One of the clear highlights over what’s been a pretty weird year-and-a-half-plus-a-bit for everybody was a visit down the road to Brook’s, where a new team had taken over a restaurant that, despite its longevity, I’d oddly never got around to visiting. (Well, not that odd really, as I allude to in my review here.)
Go, and be sure to have the crispy potato terrine. Go, and have only the crispy potato terrine if needs be.
Following that flawless tea in the fuggy time between lockdowns, a return trip was naturally bunged on the to-do-list. Pure coincidence, however, that this brunch jaunt came on the same morning as Jay Rayner’s starry-eyed review was published in the Observer.
By 10.30am the place is full to busting. By 11.30am so am I.
We start with a couple of homemade crumpets. The dough mix, stodgy in the best way, has already enriched but having promenaded along the canal prior to our reservation and nodded knowingly at late-Autumn’s beauty I feel the subsequent slathering of whipped butter is deserved. Four quid for two, and the only serious rivals to Warburtons on the market.

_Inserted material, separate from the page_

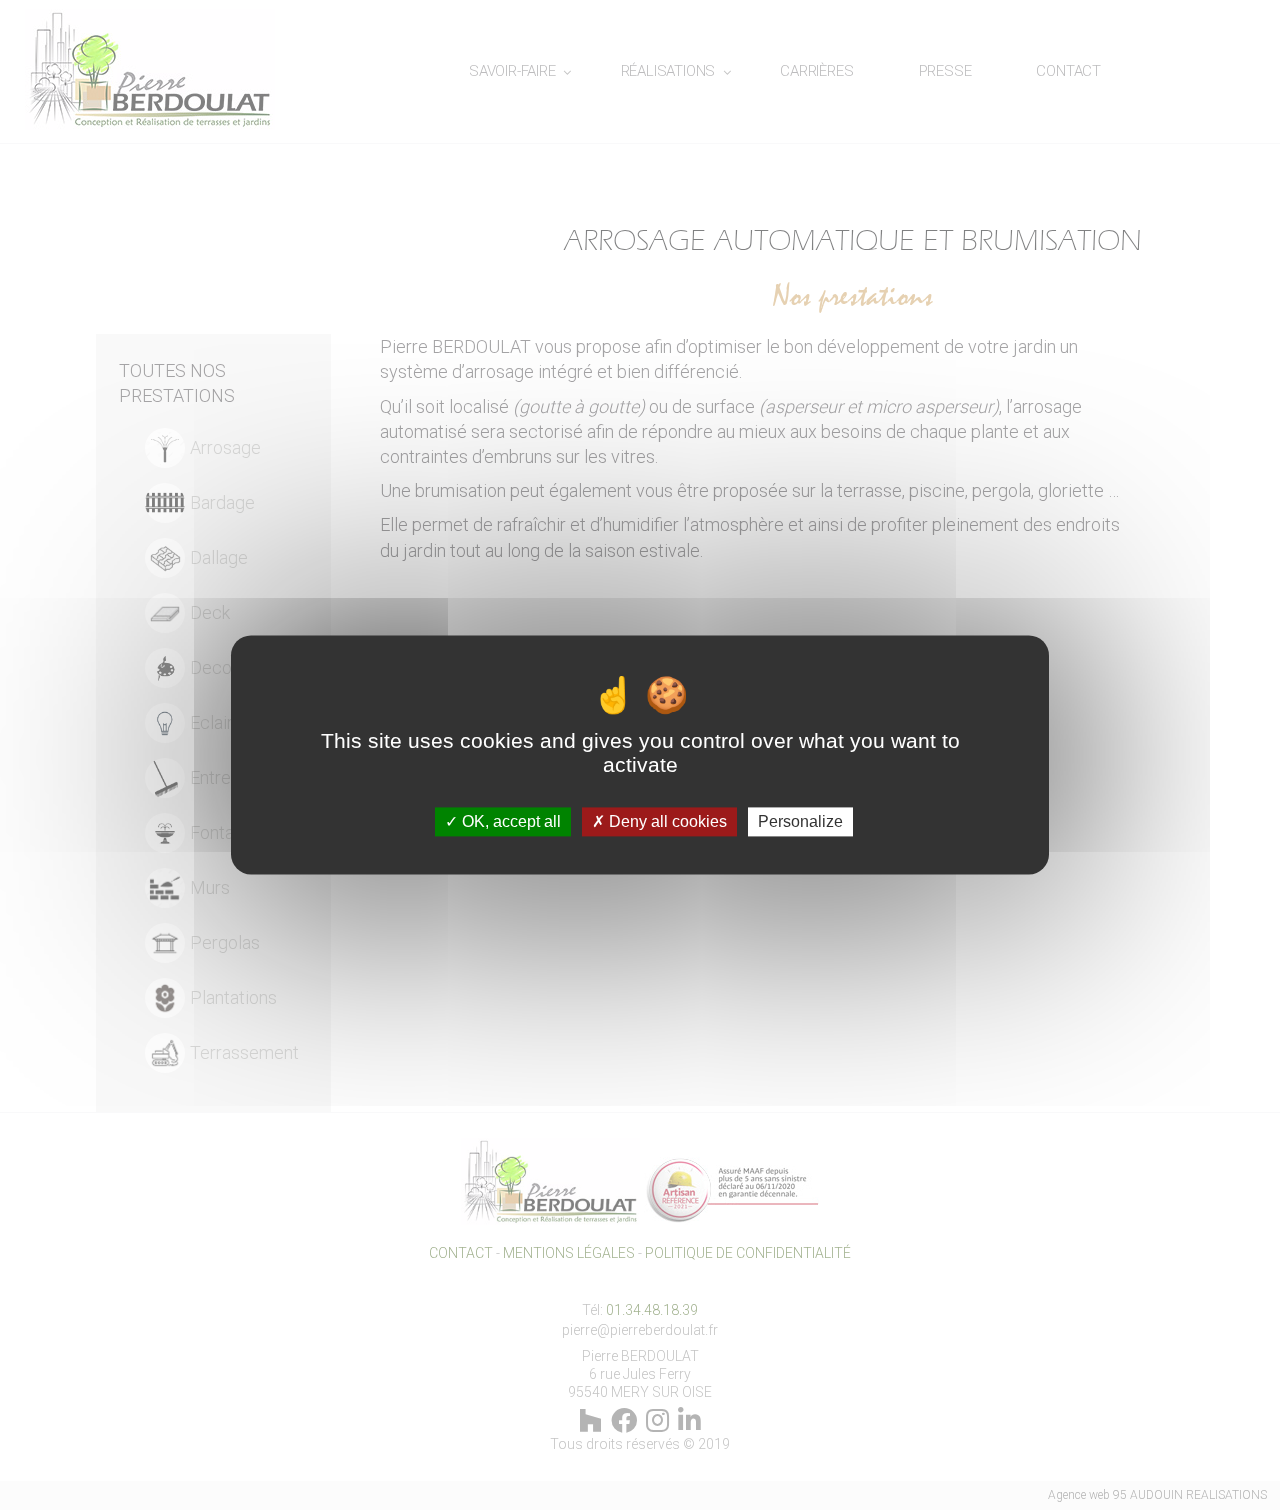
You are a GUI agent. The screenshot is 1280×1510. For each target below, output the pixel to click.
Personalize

In a spin on shakshuka, a cast iron skillet fresh from a piping hot oven brings with it a brace of baked eggs immersed in an excellent tomato sauce. The tomatoes are fresh, and laced with those sweet tommies of the sun-dried variety that bring zest and a nudge of cumin that brings zip. The lot is spiked with a thwack of black olives. There are of course Bloody Marys available for the tender-headed, but this will equally do the trick. (£8.50)

Fingers of homemade salmon pastrami have us looking up recipes to see if we can knock something similar up at home which, of course, we’ll never do. It’s a neat alternative to smoked salmon. Fleshier, more substantial, with a dark treacle-like sweetness. Ribbons of lightly pickled cucumber add refreshing bite. A couple of poached eggs tick the pert and poppable box. (£9.50)

The place is bustling but service is, as it was on our maiden visit, easy-going and on-the-case. In the hours since the Rayner review bookings by email, we’re told, are into the hundreds.